--- START OF Data supplied ---
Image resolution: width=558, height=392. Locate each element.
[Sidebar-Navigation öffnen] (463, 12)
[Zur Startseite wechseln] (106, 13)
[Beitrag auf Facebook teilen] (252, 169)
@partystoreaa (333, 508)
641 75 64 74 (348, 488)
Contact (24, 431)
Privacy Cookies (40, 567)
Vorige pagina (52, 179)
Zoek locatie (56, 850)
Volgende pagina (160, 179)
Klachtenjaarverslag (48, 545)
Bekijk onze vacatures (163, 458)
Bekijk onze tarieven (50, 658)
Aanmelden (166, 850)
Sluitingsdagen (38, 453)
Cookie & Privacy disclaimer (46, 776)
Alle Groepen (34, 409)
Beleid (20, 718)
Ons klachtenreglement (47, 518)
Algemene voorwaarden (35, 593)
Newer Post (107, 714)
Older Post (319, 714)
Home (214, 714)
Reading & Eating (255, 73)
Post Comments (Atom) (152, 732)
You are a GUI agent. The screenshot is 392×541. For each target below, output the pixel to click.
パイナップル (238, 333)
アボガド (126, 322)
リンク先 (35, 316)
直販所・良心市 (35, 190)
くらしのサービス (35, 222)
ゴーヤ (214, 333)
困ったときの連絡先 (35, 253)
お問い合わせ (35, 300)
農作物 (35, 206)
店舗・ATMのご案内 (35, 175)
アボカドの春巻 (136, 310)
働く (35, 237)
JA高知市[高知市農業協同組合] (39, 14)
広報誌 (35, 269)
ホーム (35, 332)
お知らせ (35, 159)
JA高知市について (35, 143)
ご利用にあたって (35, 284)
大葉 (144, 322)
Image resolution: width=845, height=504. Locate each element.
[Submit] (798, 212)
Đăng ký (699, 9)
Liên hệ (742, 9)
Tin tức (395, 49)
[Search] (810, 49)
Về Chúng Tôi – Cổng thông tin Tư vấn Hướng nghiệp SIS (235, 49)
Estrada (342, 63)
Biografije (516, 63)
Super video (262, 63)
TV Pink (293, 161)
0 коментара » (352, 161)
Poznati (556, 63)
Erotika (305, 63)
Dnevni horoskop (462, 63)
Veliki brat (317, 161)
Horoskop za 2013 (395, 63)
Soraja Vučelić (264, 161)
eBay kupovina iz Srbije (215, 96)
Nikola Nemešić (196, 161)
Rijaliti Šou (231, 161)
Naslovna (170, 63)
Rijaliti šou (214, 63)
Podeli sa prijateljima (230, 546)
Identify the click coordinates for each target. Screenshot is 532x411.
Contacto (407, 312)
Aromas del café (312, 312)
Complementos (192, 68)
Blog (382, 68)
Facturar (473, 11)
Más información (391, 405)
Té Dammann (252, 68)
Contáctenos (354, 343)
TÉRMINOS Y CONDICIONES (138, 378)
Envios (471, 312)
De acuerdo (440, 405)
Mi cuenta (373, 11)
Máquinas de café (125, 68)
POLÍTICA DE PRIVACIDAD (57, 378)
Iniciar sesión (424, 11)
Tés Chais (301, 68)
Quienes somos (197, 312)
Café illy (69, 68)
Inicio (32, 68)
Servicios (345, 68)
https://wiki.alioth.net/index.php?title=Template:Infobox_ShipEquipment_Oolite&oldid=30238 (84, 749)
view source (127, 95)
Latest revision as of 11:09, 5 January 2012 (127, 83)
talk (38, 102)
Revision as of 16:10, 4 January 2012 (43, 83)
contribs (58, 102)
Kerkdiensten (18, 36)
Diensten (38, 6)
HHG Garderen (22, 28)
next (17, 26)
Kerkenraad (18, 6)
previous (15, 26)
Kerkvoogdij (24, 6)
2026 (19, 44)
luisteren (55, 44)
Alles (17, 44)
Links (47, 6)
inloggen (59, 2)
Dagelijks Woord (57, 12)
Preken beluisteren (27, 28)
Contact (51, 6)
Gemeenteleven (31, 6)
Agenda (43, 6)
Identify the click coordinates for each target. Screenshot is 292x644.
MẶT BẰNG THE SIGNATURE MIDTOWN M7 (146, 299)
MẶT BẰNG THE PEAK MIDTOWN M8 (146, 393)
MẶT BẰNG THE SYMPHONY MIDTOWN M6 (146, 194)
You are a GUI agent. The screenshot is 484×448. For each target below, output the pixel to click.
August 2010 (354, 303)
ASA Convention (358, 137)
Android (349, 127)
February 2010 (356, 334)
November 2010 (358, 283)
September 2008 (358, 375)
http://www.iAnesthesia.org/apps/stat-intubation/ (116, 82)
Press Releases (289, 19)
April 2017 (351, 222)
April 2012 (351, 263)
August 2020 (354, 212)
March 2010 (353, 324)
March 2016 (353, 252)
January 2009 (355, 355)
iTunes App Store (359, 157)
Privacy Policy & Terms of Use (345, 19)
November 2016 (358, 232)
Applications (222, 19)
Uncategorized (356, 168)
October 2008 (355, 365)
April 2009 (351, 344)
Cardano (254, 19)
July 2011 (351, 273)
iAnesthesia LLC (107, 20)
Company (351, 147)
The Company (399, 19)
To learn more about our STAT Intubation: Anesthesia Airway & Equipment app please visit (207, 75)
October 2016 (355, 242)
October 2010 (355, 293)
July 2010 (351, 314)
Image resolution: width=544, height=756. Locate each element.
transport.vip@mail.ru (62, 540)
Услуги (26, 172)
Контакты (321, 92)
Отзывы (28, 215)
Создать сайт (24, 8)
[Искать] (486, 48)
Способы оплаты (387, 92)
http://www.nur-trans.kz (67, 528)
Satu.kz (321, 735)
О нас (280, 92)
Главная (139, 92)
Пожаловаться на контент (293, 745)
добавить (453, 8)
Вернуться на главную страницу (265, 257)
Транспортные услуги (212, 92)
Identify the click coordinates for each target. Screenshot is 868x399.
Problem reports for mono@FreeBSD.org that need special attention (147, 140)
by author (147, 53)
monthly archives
--- END OF Data supplied ---
▶ Task to carry out:
Rewrite the rows, including each request line, starting at the first row and stopping after the line that contains "お知らせ (35, 159)". Multiply every coordinate in the answers by 1.2, rounding to whole numbers with halves going up, and leave the requests and their sample formats unchanged.

▶ Exercise response:
Image resolution: width=558, height=392. Locate each element.
[Sidebar-Navigation öffnen] (556, 14)
[Zur Startseite wechseln] (127, 16)
[Beitrag auf Facebook teilen] (302, 203)
@partystoreaa (400, 610)
641 75 64 74 (418, 586)
Contact (29, 517)
Privacy Cookies (48, 680)
Vorige pagina (62, 215)
Zoek locatie (67, 1020)
Volgende pagina (192, 215)
Klachtenjaarverslag (58, 654)
Bekijk onze vacatures (196, 550)
Bekijk onze tarieven (60, 790)
Aanmelden (199, 1020)
Sluitingsdagen (46, 544)
Cookie & Privacy disclaimer (55, 931)
Alle Groepen (41, 491)
Beleid (24, 862)
Ons klachtenreglement (56, 622)
Algemene voorwaarden (42, 712)
Newer Post (128, 857)
Older Post (383, 857)
Home (257, 857)
Reading & Eating (306, 88)
Post Comments (Atom) (182, 878)
You are a GUI agent. The screenshot is 392×541. For each target below, output the pixel to click.
パイナップル (286, 400)
アボガド (151, 386)
リンク先 (42, 379)
直販所・良心市 (42, 228)
くらしのサービス (42, 266)
ゴーヤ (257, 400)
困ったときの連絡先 (42, 304)
お問い合わせ (42, 360)
農作物 (42, 247)
店舗・ATMのご案内 (42, 210)
アボカドの春巻 (163, 372)
働く (42, 284)
JA高知市[高知市農業協同組合] (47, 17)
広報誌 (42, 323)
ホーム (42, 398)
お知らせ (42, 191)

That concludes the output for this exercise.